* **Data provided**
<<<<
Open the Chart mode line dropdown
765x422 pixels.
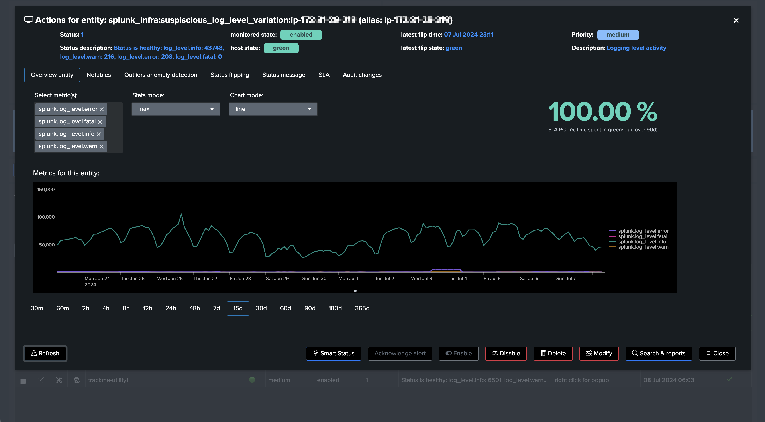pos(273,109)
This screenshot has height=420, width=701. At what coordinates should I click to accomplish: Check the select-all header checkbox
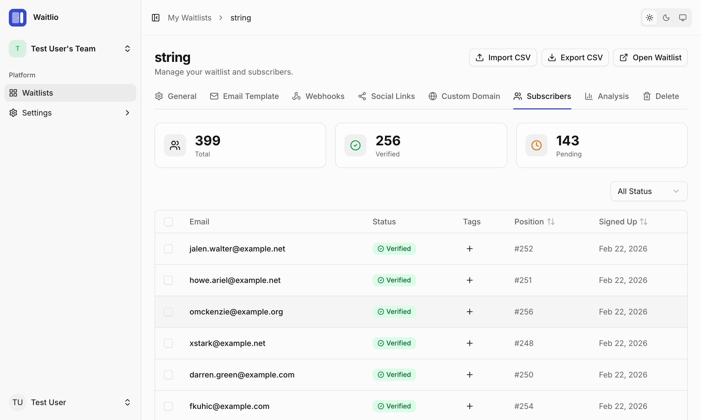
>>>>
<<<<
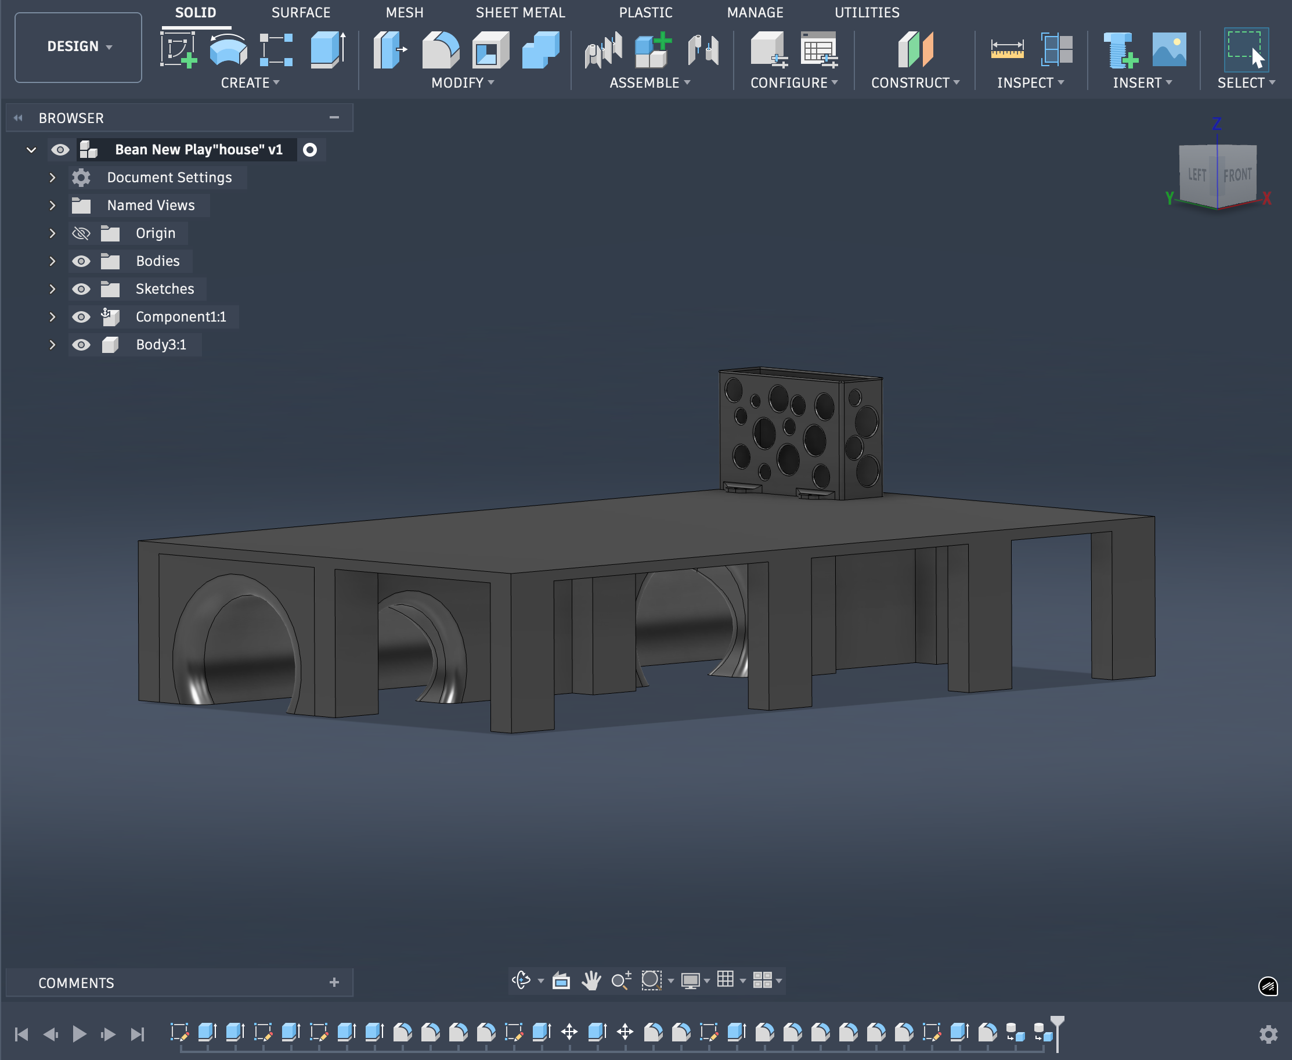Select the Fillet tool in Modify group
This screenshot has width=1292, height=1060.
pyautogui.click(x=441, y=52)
>>>>
* **Activity**
Please output the lines above beginning at the line with "Open the Chart mode line dropdown" and ending after the line with "This screenshot has height=420, width=701.", precisely as written and with no pictures.

* **Solution to this problem**
Open the Chart mode line dropdown
765x422 pixels.
pos(273,109)
This screenshot has height=420, width=701. At what coordinates should I click to accomplish: Check the select-all header checkbox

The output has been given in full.